On 1 January 2021, a revised version of the German Batteries Act (Batteriegesetz, “BattG“) entered into force. This change was triggered by the fact that the former German system of battery take-back was no longer sustainable. The former legal structure had imposed an unfair burden upon GRS Batterien, Europe’s largest collection scheme, which had become increasingly financially unattractive and therefore had been abandoned by many battery manufacturers who had set up their own take-back schemes.

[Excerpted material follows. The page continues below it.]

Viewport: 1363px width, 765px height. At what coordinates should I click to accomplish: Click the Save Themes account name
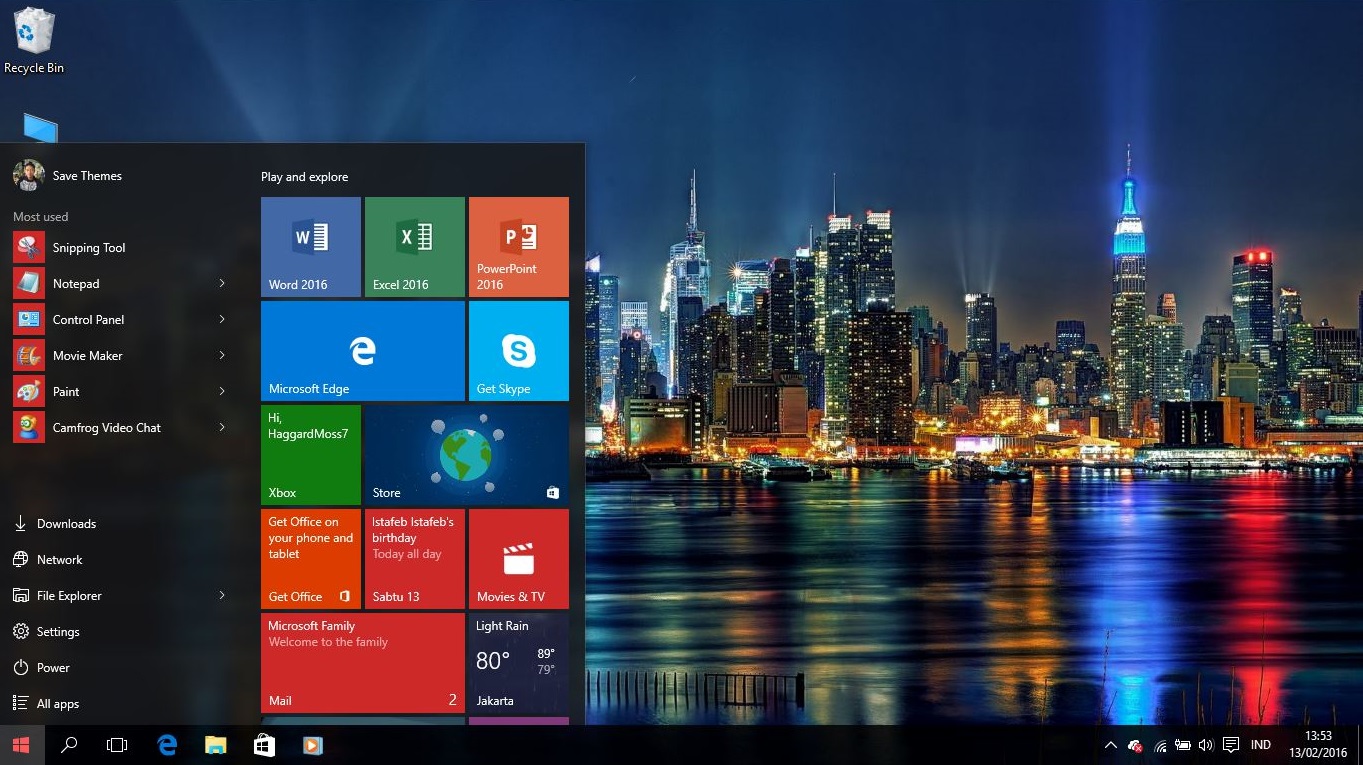87,175
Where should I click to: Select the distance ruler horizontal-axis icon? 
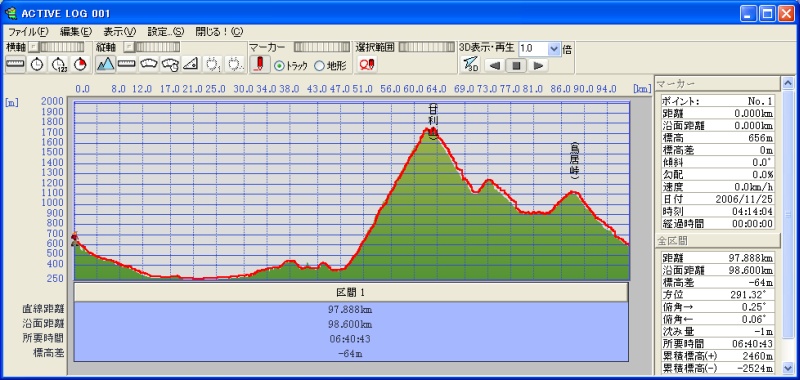15,64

The revised Batteries Act has aimed to establish a level playing field and has introduced a registration obligation for anyone placing batteries on the German market. Furthermore, the revised Batteries Act has also transposed certain new requirements under the amended Waste Framework Directive into German law.

What it means for you

The reform of the German Batteries Act has entailed, in particular, new obligations for anyone who places batteries on the German market. It is important to understand that while the Batteries Act imposes such obligations on “manufacturers,” this term, in the meaning of the law, does not only comprise battery producers, but also importers, authorized representatives of non-EU-based producers and even distributors and resellers of batteries, provided no one else has properly registered as a manufacturer of the batteries they sell. 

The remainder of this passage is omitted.